§ WHAT TO WORK ON
Recast every line of the entries below as a Markdown table with the columns Row and Line. Number each row and leave out blank lines.

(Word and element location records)

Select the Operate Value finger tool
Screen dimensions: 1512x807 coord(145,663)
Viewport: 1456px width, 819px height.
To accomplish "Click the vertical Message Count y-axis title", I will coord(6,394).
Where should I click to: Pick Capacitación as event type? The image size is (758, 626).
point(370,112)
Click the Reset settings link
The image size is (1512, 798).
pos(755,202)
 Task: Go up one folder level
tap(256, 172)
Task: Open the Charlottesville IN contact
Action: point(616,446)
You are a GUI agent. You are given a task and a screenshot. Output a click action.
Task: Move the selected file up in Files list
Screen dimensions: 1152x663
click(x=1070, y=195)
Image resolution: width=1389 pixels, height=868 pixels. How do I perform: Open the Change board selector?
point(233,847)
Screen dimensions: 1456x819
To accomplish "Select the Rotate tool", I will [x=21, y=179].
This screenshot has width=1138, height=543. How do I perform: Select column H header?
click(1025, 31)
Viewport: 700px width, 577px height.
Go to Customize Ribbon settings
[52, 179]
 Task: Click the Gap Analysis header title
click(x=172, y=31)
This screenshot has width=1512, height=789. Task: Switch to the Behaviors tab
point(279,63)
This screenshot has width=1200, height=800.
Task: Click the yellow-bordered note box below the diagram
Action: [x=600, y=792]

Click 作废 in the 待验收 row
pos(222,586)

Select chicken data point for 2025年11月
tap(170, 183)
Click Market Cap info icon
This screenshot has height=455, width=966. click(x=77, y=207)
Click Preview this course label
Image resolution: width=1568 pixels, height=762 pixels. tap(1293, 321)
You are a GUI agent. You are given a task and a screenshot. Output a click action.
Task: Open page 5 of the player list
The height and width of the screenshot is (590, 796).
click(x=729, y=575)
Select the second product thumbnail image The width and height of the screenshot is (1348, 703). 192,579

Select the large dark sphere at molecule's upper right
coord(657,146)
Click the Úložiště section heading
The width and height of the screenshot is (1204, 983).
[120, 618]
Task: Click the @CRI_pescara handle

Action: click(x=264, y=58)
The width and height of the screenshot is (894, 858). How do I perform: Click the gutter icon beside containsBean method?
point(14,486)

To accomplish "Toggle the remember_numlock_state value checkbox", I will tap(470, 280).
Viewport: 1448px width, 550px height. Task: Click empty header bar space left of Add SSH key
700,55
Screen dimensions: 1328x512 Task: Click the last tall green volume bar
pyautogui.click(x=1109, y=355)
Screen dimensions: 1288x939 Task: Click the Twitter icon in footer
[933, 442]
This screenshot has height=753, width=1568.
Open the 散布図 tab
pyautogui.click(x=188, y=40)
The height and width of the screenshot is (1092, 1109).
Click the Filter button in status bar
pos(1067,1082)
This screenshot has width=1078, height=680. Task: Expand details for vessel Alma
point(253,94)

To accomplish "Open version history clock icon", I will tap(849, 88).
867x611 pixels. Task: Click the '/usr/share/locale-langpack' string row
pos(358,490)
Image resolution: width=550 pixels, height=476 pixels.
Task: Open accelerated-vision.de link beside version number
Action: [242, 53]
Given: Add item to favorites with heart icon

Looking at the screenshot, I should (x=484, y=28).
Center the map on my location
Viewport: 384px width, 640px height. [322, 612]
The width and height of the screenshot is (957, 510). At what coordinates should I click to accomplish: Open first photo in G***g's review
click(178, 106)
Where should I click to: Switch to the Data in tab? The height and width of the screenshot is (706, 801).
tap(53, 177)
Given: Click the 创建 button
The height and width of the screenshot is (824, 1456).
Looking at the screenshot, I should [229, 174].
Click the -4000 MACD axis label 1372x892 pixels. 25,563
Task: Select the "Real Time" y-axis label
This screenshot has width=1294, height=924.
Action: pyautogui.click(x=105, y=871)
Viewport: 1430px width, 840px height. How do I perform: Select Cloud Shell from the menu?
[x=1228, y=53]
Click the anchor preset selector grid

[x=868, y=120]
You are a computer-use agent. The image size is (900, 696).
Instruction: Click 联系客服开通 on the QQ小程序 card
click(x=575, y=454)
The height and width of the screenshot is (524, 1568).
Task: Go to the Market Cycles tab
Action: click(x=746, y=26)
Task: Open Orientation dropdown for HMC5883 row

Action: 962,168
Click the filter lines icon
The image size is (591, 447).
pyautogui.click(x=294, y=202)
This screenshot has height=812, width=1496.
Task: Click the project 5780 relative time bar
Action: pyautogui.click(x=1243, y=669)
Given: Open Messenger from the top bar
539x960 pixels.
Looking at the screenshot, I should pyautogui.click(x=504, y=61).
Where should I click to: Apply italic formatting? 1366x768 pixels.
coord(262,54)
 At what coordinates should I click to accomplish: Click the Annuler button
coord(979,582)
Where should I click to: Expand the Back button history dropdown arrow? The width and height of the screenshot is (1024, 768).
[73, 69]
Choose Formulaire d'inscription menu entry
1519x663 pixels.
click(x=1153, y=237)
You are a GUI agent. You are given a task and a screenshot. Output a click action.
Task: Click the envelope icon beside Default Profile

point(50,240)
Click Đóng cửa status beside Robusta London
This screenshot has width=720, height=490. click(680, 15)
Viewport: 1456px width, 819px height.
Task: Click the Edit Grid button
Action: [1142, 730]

§ RESULT FOR THIS EXERCISE
| Row | Line |
|---|---|
| 1 | Select the Operate Value finger tool |
| 2 | Screen dimensions: 1512x807 coord(145,663) |
| 3 | Viewport: 1456px width, 819px height. |
| 4 | To accomplish "Click the vertical Message Count y-axis title", I will coord(6,394). |
| 5 | Where should I click to: Pick Capacitación as event type? The image size is (758, 626). |
| 6 | point(370,112) |
| 7 | Click the Reset settings link |
| 8 | The image size is (1512, 798). |
| 9 | pos(755,202) |
| 10 |  Task: Go up one folder level |
| 11 | tap(256, 172) |
| 12 | Task: Open the Charlottesville IN contact |
| 13 | Action: point(616,446) |
| 14 | You are a GUI agent. You are given a task and a screenshot. Output a click action. |
| 15 | Task: Move the selected file up in Files list |
| 16 | Screen dimensions: 1152x663 |
| 17 | click(x=1070, y=195) |
| 18 | Image resolution: width=1389 pixels, height=868 pixels. How do I perform: Open the Change board selector? |
| 19 | point(233,847) |
| 20 | Screen dimensions: 1456x819 |
| 21 | To accomplish "Select the Rotate tool", I will [x=21, y=179]. |
| 22 | This screenshot has width=1138, height=543. How do I perform: Select column H header? |
| 23 | click(1025, 31) |
| 24 | Viewport: 700px width, 577px height. |
| 25 | Go to Customize Ribbon settings |
| 26 | [52, 179] |
| 27 |  Task: Click the Gap Analysis header title |
| 28 | click(x=172, y=31) |
| 29 | This screenshot has width=1512, height=789. Task: Switch to the Behaviors tab |
| 30 | point(279,63) |
| 31 | This screenshot has width=1200, height=800. |
| 32 | Task: Click the yellow-bordered note box below the diagram |
| 33 | Action: [x=600, y=792] |
| 34 | Click 作废 in the 待验收 row |
| 35 | pos(222,586) |
| 36 | Select chicken data point for 2025年11月 |
| 37 | tap(170, 183) |
| 38 | Click Market Cap info icon |
| 39 | This screenshot has height=455, width=966. click(x=77, y=207) |
| 40 | Click Preview this course label |
| 41 | Image resolution: width=1568 pixels, height=762 pixels. tap(1293, 321) |
| 42 | You are a GUI agent. You are given a task and a screenshot. Output a click action. |
| 43 | Task: Open page 5 of the player list |
| 44 | The height and width of the screenshot is (590, 796). |
| 45 | click(x=729, y=575) |
| 46 | Select the second product thumbnail image The width and height of the screenshot is (1348, 703). 192,579 |
| 47 | Select the large dark sphere at molecule's upper right |
| 48 | coord(657,146) |
| 49 | Click the Úložiště section heading |
| 50 | The width and height of the screenshot is (1204, 983). |
| 51 | [120, 618] |
| 52 | Task: Click the @CRI_pescara handle |
| 53 | Action: click(x=264, y=58) |
| 54 | The width and height of the screenshot is (894, 858). How do I perform: Click the gutter icon beside containsBean method? |
| 55 | point(14,486) |
| 56 | To accomplish "Toggle the remember_numlock_state value checkbox", I will tap(470, 280). |
| 57 | Viewport: 1448px width, 550px height. Task: Click empty header bar space left of Add SSH key |
| 58 | 700,55 |
| 59 | Screen dimensions: 1328x512 Task: Click the last tall green volume bar |
| 60 | pyautogui.click(x=1109, y=355) |
| 61 | Screen dimensions: 1288x939 Task: Click the Twitter icon in footer |
| 62 | [933, 442] |
| 63 | This screenshot has height=753, width=1568. |
| 64 | Open the 散布図 tab |
| 65 | pyautogui.click(x=188, y=40) |
| 66 | The height and width of the screenshot is (1092, 1109). |
| 67 | Click the Filter button in status bar |
| 68 | pos(1067,1082) |
| 69 | This screenshot has width=1078, height=680. Task: Expand details for vessel Alma |
| 70 | point(253,94) |
| 71 | To accomplish "Open version history clock icon", I will tap(849, 88). |
| 72 | 867x611 pixels. Task: Click the '/usr/share/locale-langpack' string row |
| 73 | pos(358,490) |
| 74 | Image resolution: width=550 pixels, height=476 pixels. |
| 75 | Task: Open accelerated-vision.de link beside version number |
| 76 | Action: [242, 53] |
| 77 | Given: Add item to favorites with heart icon |
| 78 | Looking at the screenshot, I should (x=484, y=28). |
| 79 | Center the map on my location |
| 80 | Viewport: 384px width, 640px height. [322, 612] |
| 81 | The width and height of the screenshot is (957, 510). At what coordinates should I click to accomplish: Open first photo in G***g's review |
| 82 | click(178, 106) |
| 83 | Where should I click to: Switch to the Data in tab? The height and width of the screenshot is (706, 801). |
| 84 | tap(53, 177) |
| 85 | Given: Click the 创建 button |
| 86 | The height and width of the screenshot is (824, 1456). |
| 87 | Looking at the screenshot, I should [229, 174]. |
| 88 | Click the -4000 MACD axis label 1372x892 pixels. 25,563 |
| 89 | Task: Select the "Real Time" y-axis label |
| 90 | This screenshot has width=1294, height=924. |
| 91 | Action: pyautogui.click(x=105, y=871) |
| 92 | Viewport: 1430px width, 840px height. How do I perform: Select Cloud Shell from the menu? |
| 93 | [x=1228, y=53] |
| 94 | Click the anchor preset selector grid |
| 95 | [x=868, y=120] |
| 96 | You are a computer-use agent. The image size is (900, 696). |
| 97 | Instruction: Click 联系客服开通 on the QQ小程序 card |
| 98 | click(x=575, y=454) |
| 99 | The height and width of the screenshot is (524, 1568). |
| 100 | Task: Go to the Market Cycles tab |
| 101 | Action: click(x=746, y=26) |
| 102 | Task: Open Orientation dropdown for HMC5883 row |
| 103 | Action: 962,168 |
| 104 | Click the filter lines icon |
| 105 | The image size is (591, 447). |
| 106 | pyautogui.click(x=294, y=202) |
| 107 | This screenshot has height=812, width=1496. |
| 108 | Task: Click the project 5780 relative time bar |
| 109 | Action: pyautogui.click(x=1243, y=669) |
| 110 | Given: Open Messenger from the top bar |
| 111 | 539x960 pixels. |
| 112 | Looking at the screenshot, I should pyautogui.click(x=504, y=61). |
| 113 | Where should I click to: Apply italic formatting? 1366x768 pixels. |
| 114 | coord(262,54) |
| 115 |  At what coordinates should I click to accomplish: Click the Annuler button |
| 116 | coord(979,582) |
| 117 | Where should I click to: Expand the Back button history dropdown arrow? The width and height of the screenshot is (1024, 768). |
| 118 | [73, 69] |
| 119 | Choose Formulaire d'inscription menu entry |
| 120 | 1519x663 pixels. |
| 121 | click(x=1153, y=237) |
| 122 | You are a GUI agent. You are given a task and a screenshot. Output a click action. |
| 123 | Task: Click the envelope icon beside Default Profile |
| 124 | point(50,240) |
| 125 | Click Đóng cửa status beside Robusta London |
| 126 | This screenshot has width=720, height=490. click(680, 15) |
| 127 | Viewport: 1456px width, 819px height. |
| 128 | Task: Click the Edit Grid button |
| 129 | Action: [1142, 730] |